Over thirty years ago Michael and I met in New Zealand, so when we were offered a two month sit near Auckland last year we figured why not, as it would give us a chance to revisit some of the places we saw when we first met.

Some of you may have heard about our first date, some of you not, so here we go……….

Lake Taupo, New Zealand was a small yet stunningly pretty place back in 1995. I (Yvonne) had been travelling solo for over two months at that time and was pleased to meet a fellow Brit at the hostel. Being the friendly gals we were, as we passed through the common area Jess and I announced that we were going to the pub just up the road and did anyone want to join us, upon hearing the invitation we were joined by one guy, who, little did we know was in for quite the adventure!

We set off and barely had time to introduce ourselves when dark shapes peeled out of the shadows behind us. Michael was their first target, and his response to “Hey white boy give us your money!” was  ”I don’t think so”. This was apparently the wrong answer, for which he received two punches to the face. Fight or flight responses kicked in and he took to flight, running–as fast as possible in flip-flops–back towards the hostel.

The four males in this group of teenagers took off after him, leaving Jess and myself, facing two heftily built girls. They tried the same line with us, which also received a “no”. After a brief scuffle and a few kicked shins and scrapes, I broke away and flagged down a passing car, the occupants had seen the scuffle and whisked me back to the hostel, Jess also broke away and ran into a nearby gas station where they phoned the police.

§ Information provided:
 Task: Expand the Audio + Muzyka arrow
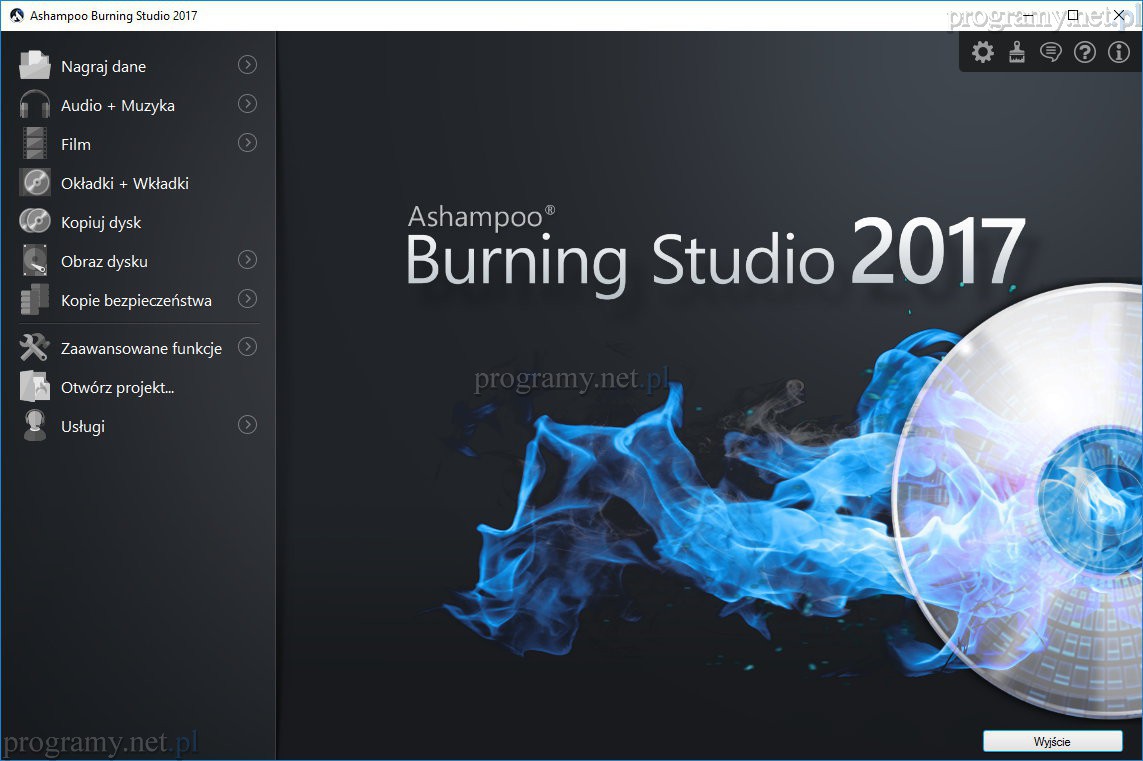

--

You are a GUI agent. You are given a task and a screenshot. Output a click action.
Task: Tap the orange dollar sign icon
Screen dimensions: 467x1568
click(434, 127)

§ The exercise:
Write the next part of the travel story about the couple's first date in Lake Taupo, picking up right after its last sentence.

§ Task result:
With adrenalin, surging through your system it is amazing what you can do, just ask Michael, who managed to outrun the thugs and make it back to the hostel. The sight of his bloody face had already caused quite a commotion by the time I and Jess (in a police cruiser) made it back.

The remainder of the night was spent giving statements and trying to describe this group of teenage thugs.  Wearing jeans and baggy T-shirts, briefly glimpsed in the dark, they could have been any group of local teens.  My first and only time in a police cruiser, was the tour of the local hangouts we were taken on, trying in vain to identify our attackers.

We were eventually delivered back to the hostel after midnight. The horrified owners immediately pulled out the brandy. I am still not sure, if it was to calm our nerves or theirs, as we once more told our story.

It was here where we had our final interview of the ‘night’ with a stress councillor. A little cranky and tired of repeating the story, we gave her a condensed version. Her advice to the three of us was to “keep on talking it out”.

Over the next few days as a bloody nose, split lip, bruises and scrapes healed, we hung out by the lake, checked out the local hot springs and formed strong friendships. Jess headed back to England and Michael and I decided to travel together for a while.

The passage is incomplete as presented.